> _What is needed_:
Scan the data below for the string "Viewport". Show every line where it turns up.

* * *

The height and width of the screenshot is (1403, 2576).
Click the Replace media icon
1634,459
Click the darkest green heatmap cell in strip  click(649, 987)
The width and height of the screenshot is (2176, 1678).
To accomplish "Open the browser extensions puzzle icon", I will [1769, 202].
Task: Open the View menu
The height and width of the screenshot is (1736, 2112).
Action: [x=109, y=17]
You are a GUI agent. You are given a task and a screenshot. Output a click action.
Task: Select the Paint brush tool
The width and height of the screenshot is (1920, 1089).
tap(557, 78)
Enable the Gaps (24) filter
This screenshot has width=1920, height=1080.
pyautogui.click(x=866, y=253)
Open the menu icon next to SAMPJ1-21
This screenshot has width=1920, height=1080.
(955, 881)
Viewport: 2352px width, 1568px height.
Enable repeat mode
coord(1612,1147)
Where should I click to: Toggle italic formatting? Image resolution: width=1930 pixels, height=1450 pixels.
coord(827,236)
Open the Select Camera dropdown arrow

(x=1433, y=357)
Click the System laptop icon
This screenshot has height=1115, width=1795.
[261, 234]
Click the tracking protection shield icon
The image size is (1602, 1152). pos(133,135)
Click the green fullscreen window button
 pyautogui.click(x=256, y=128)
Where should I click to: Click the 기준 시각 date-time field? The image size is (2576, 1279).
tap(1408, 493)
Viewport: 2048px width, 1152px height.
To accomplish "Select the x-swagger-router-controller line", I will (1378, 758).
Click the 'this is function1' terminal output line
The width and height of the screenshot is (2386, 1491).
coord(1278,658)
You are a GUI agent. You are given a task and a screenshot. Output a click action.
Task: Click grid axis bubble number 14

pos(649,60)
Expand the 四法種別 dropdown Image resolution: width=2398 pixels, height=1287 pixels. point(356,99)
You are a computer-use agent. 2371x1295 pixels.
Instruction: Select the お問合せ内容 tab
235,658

* * *

> _Written answer_:
Viewport: 2352px width, 1568px height.
Viewport: 2048px width, 1152px height.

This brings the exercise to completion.